The inviting packages paraded by quick-stops and gas stations on cluttered checkout counters have been the source of over 44 overdoses in New Hampshire in a 72 hour period, according to NHPR. But synthetic drugs are reaching beyond New hampshire. In our own Floridian streets, the synthetic alpha-pvp, flakka, is ravaging the community with untreated substance use disorders- and you can buy one of its main ingredients- kratom- in the same crowd-pleasing packaging from your local fill-up station. But they’re not real drugs, they’re synthetic- so what’s the problem?
It’s true, the products I’ve mentioned are entirely synthetic. K2 and Spice, for instance, were synthesized to mimic marijuana; hence the term synthetic marijuana. Unlike the cannabis plant, which eventually breaks down in your system, synthetic marijuana keeps going and going, until your liver can catch up. But until then it’s like the energizer bunny on steroids is running around your bloodstream- except, you’re the one who’s going to feel its effects, in the worst way possible.

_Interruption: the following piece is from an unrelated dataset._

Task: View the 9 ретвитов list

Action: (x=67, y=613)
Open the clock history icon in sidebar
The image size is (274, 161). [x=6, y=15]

Instead of synthetic marijuana users just remaining high for hours, (and sometimes days) on end, the chemical reaction caused by the synthetic substance quickens tiny receptors found all over the brain, which can induce the desired state of the perpetual high, or a manic bouts of psychosis.
NHPR got an inside look at the life of a recovering user of synthetic substances. His name is Cameron, and he recently checked himself into a sober living community for stability and a chance at sobriety to complete school. He recently survived a chronic bout of psychosis landing him in the hospital, from none other than synthetic marijuana. He recounts being able to purchase the drug from his local convenience stores, until they got harder to find. But the internet supplied him with what he couldn’t get his hands on at home.
But who cares? It’s not even a real drug!
That’s precisely why you should care. Not only is synthetic marijuana unregulated, most of the brands (if not all) you find at your local stores are made by chemists (or are they really?) who “douse chemicals onto plant matter, could be weeds from a backyard” as quoted from NHPR, and then expect you to ingest the substance. And many people do!
In the K2 and Spice business the factors of chemical instability and potency levels vary from package to package. Each pack of synthetic marijuana has the potential of secreting a dangerous dose of chemicals- which may result in overdose or bouts of psychosis.
If that’s the case, why don’t we just regulate the substance? New Hampshire may be, but probably not in the way users want. A new bill (SB106-FN) is calling for the ban of synthetic drugs for both sale and possession. But the problem can’t be that rampant to ban the substance entirely, can it? Let’s look at some data:
– In November of 2014 synthetic marijuana was responsible for 150 hospitalizations in Lafayette, LA, according to the NIH.
– Flakka, the new South Florida spin on bath salts (yes, those bath salts) has been linked to suicide, heart attack, kidney failure, and aggressive delirium.
– Fentanyl (which is 50-100 times stronger than morphine, according to the NIH) is responsible for overdoses in many U.S. cities, and in March the DEA issued a national alert about the substance.
Whatever your stance is on the debate for, or against, the ban of synthetic drugs, take Cameron’s words into consideration, NHPR quotes him lamenting, “It was not long for the culture of Spice within [Manchester] to suck my soul into the black hole.”